China arrests activist who campaigned about leaders' wealth
BEIJING (Reuters) - Police have arrested one of China's most prominent rights activists who has called for officials to disclose their wealth, his lawyer said on Friday, raising the stakes in the government's crackdown on anti-graft campaigners.
The arrest of Xu Zhiyong, who has pushed for greater civil rights, could trigger an international outcry over Beijing's tightening grip of a fledgling movement. It also exposes shortcomings in the government's drive against corruption.
Western governments have sparred repeatedly with Beijing over human rights and the United States raised Xu's case this month during its annual rights dialogue with China.
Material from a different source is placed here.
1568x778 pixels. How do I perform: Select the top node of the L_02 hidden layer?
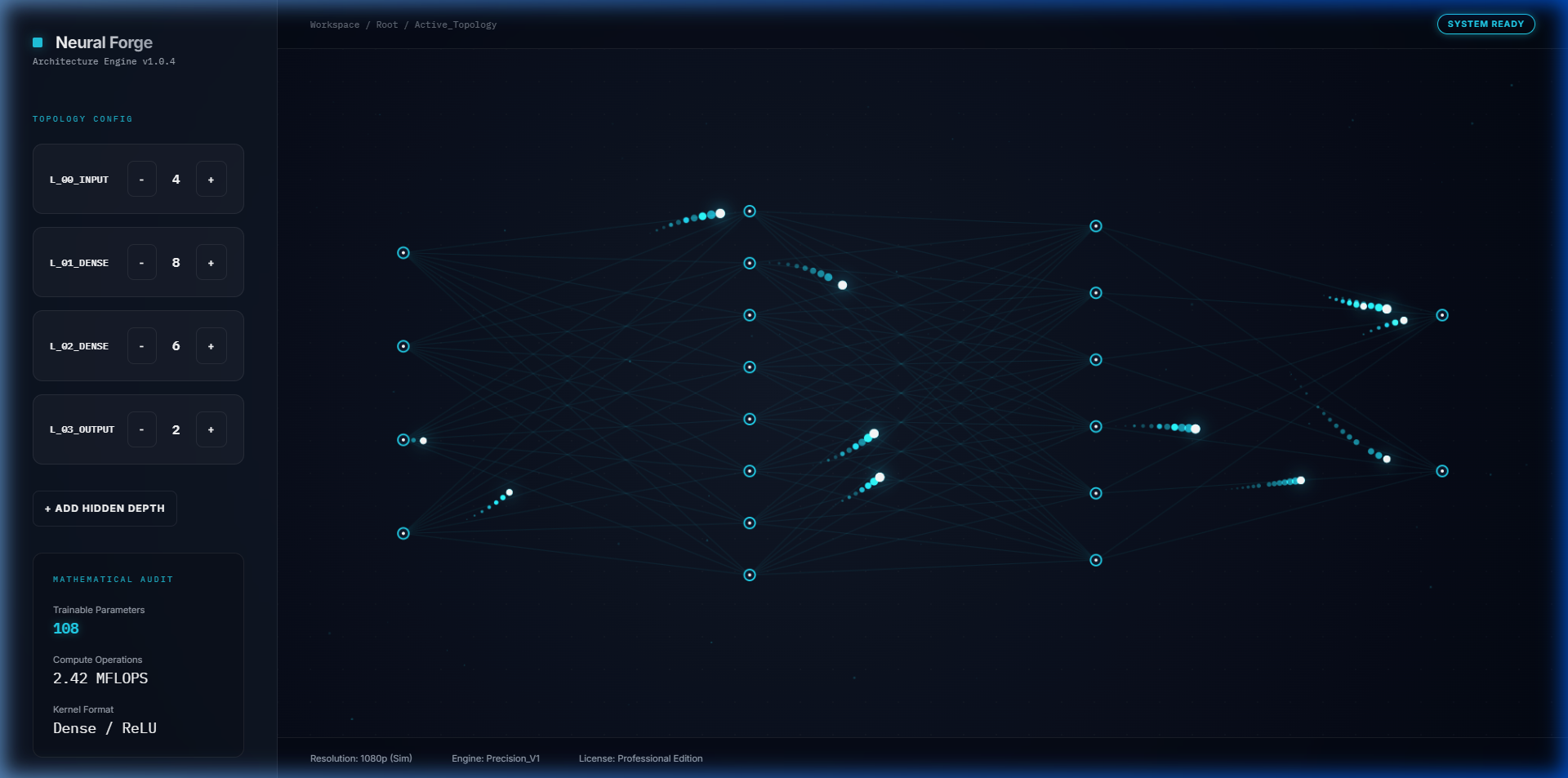point(1095,226)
Xu, the founder of the "New Citizens' Movement", advocates working within the system to press for change.
On the Internet, he has called on officials to disclose their assets and fellow activists have gone into the streets to urge citizens to combat corruption.
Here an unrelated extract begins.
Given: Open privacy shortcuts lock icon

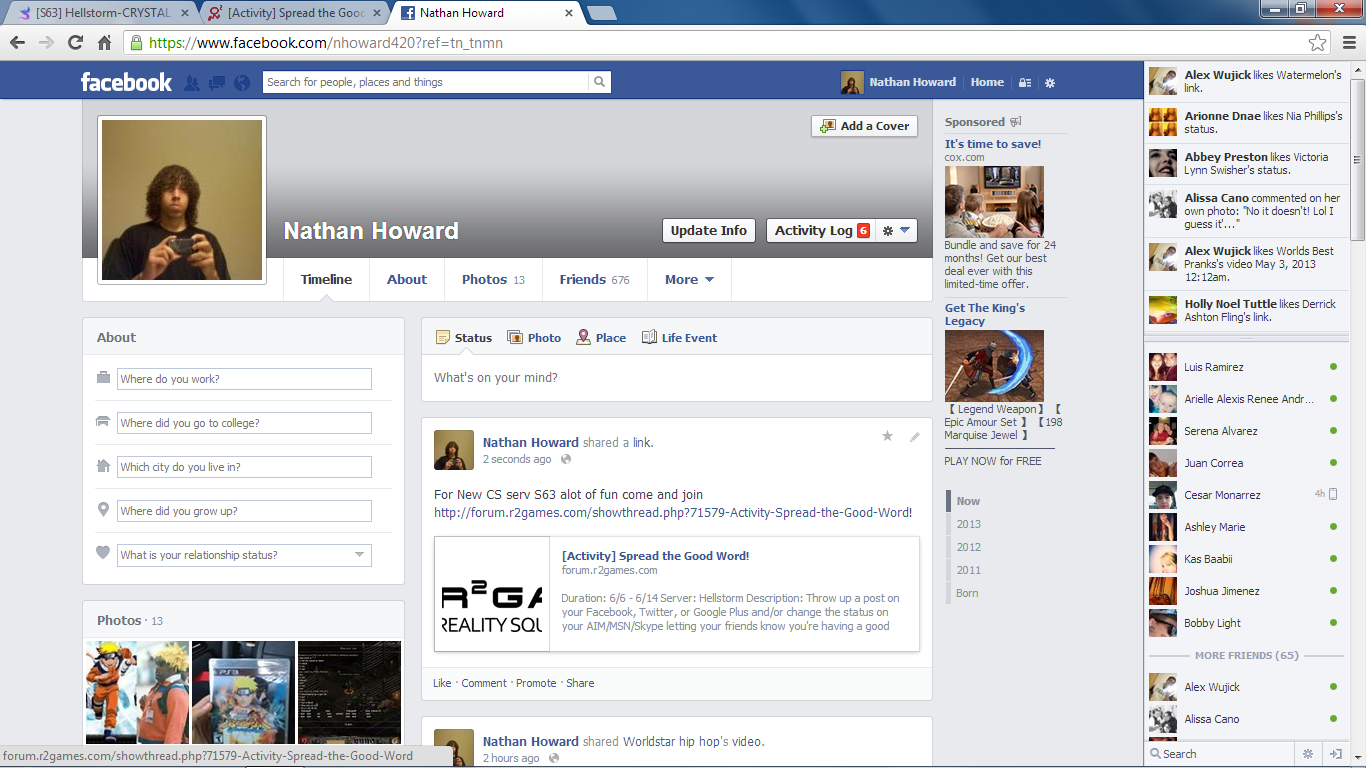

Beijing police arrested Xu on Thursday on a charge of "gathering a crowd to disturb order in a public place", one of Xu's lawyers, Zhang Qingfang, said by telephone.
Xu was detained last month on the same charge. Before that, he had been under house arrest for three months, with no reason given by the authorities. Xu had previously told Reuters that "it could be due to my campaign to push for asset disclosure".
Wang Gongquan, a venture capitalist and an old friend of Xu, said he was shocked at the arrest.
"What I'm shocked about is that the government and the police have gone farther and farther down the wrong road on the matter of Xu Zhiyong," he said.
"I feel sorry because there was an opportunity to release him before his arrest, but they are too overconfident and accustomed to doing their own thing regardless of right and wrong."
Police in Beijing could not be reached for comment.
China has detained at least 16 activists involved in pushing for asset disclosure by officials, in what rights groups say is a new, coordinated crackdown by the stability-obsessed ruling Communist Party against graft campaigners.
Xu's arrest coincided with the opening of the trial of former senior leader Bo Xilai on corruption charges, a case which has so far focused on Bo's alleged ill-gotten gains.
LAWYERS PRESS FOR ACTIVIST'S RELEASE
In China, a formal arrest usually leads to a trial, though Zhang said he was relatively confident that Xu could be released before the case comes to trial.
"I'm convincing Xu Zhiyong to express his views on social issues more rationally, in a more moderate way," Zhang said. "Xu has accepted this point."
Zhang said the lawyers were also trying to persuade authorities that litigating the case "is not necessarily the best way".
In a rare video-taped message from a detention center issued in early August, Xu, wearing handcuffs and an orange vest, urged the Chinese people to fight for their rights.
"Somebody has to pay for the society's progress, I am willing to bear all the costs for freedom, justice, love and faith," Xu said in his video.
In 2009, Xu was briefly arrested on tax evasion charges his defenders said were trumped up in a bid to stifle his work. The charges were dropped after a furor.